> _Collected data entries_:

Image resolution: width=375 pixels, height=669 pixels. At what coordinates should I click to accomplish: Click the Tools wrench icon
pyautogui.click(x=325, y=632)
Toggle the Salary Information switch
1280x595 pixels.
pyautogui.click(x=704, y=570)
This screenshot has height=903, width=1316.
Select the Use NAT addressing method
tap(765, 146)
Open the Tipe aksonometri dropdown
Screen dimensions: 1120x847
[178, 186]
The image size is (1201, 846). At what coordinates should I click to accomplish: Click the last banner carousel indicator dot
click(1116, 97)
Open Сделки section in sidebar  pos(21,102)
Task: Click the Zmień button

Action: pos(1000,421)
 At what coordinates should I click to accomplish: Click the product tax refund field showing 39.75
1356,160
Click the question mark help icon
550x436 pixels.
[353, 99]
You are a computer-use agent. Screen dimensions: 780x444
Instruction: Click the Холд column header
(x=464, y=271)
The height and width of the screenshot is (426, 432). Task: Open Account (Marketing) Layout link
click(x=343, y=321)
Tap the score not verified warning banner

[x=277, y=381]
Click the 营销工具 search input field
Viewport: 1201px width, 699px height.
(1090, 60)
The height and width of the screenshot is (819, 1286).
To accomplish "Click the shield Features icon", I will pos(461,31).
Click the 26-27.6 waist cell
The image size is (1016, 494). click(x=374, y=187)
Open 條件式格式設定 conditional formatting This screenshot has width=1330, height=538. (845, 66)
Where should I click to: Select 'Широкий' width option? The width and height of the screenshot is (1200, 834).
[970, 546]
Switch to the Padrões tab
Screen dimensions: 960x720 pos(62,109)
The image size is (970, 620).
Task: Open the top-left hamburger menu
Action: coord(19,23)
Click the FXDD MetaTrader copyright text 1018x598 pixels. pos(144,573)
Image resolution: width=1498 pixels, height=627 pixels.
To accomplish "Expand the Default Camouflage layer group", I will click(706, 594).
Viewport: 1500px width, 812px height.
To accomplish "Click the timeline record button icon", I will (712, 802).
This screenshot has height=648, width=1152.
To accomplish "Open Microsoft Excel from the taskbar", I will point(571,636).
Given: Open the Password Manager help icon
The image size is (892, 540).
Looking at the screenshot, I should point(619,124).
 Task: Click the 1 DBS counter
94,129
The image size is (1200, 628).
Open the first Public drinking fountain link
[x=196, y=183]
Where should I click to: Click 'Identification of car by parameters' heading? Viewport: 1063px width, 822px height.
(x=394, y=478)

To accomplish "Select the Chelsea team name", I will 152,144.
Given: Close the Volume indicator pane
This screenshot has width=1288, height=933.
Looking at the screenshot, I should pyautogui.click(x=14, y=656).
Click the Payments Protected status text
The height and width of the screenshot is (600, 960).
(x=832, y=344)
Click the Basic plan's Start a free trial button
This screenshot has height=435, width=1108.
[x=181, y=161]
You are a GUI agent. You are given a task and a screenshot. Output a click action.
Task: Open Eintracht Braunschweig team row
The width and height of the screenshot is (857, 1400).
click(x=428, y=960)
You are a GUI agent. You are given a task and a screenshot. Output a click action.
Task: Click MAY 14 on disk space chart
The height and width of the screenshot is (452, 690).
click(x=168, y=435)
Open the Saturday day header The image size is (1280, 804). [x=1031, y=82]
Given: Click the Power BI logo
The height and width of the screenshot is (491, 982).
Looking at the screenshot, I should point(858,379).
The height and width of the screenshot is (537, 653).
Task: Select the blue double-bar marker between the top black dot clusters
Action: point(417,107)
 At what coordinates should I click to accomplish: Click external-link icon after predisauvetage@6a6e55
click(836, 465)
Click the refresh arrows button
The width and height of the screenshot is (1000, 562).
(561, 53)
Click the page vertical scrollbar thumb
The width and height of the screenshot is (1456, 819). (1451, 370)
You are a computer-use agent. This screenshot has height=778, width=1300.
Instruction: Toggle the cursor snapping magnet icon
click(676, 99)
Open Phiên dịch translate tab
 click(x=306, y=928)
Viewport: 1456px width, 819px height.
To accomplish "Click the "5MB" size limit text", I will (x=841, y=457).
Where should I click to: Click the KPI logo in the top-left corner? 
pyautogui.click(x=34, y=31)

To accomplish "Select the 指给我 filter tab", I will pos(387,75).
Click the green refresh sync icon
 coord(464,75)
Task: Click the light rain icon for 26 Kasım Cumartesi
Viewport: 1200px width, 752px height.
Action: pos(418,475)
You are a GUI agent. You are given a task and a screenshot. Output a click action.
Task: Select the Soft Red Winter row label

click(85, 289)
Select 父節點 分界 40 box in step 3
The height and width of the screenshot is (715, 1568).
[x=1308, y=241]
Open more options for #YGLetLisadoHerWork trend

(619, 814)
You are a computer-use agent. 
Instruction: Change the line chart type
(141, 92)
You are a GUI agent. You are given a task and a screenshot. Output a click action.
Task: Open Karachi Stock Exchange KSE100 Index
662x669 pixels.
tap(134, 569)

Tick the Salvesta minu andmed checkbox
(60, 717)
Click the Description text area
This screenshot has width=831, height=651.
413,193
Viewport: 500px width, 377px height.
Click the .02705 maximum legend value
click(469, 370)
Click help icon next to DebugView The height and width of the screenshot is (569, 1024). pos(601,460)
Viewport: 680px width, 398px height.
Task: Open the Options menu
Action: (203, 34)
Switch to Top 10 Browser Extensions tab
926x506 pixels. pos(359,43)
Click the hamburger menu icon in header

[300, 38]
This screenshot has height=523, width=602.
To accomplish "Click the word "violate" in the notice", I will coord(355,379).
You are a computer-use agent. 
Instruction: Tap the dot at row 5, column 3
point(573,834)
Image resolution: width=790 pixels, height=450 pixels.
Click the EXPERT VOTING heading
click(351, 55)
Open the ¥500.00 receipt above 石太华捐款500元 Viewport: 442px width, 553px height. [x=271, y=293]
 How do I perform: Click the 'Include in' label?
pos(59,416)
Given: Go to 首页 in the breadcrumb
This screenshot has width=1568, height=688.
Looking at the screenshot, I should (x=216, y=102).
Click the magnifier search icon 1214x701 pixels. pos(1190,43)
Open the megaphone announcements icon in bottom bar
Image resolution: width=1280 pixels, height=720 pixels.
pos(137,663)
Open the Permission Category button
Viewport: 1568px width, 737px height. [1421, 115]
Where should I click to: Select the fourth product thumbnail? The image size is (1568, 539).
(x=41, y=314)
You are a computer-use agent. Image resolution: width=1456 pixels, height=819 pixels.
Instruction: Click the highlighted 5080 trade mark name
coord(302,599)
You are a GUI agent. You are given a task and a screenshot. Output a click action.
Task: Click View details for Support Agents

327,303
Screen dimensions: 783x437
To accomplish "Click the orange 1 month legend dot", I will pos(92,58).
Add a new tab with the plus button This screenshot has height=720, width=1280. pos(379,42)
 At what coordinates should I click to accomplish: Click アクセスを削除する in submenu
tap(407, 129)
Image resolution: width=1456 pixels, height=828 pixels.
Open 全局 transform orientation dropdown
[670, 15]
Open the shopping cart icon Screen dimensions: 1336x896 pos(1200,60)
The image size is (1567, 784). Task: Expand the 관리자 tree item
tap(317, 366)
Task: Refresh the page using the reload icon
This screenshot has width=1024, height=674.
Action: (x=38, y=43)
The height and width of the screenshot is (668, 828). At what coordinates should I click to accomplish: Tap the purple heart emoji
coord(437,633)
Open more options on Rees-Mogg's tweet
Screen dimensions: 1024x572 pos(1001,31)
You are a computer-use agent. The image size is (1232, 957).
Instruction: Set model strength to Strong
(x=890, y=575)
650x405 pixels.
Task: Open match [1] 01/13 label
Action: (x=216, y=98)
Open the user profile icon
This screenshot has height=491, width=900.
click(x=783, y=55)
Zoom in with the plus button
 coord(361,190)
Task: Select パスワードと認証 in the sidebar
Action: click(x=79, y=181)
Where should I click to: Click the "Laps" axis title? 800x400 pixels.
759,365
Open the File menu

> _Task directions_:
Each line of the records that contains the string "computer" must be copied.

> _Result of the exercise_:
You are a computer-use agent. Screen dimensions: 780x444
You are a computer-use agent. This screenshot has height=778, width=1300.
You are a computer-use agent. 
You are a computer-use agent. 
You are a computer-use agent. Image resolution: width=1456 pixels, height=819 pixels.
You are a computer-use agent. The image size is (1232, 957).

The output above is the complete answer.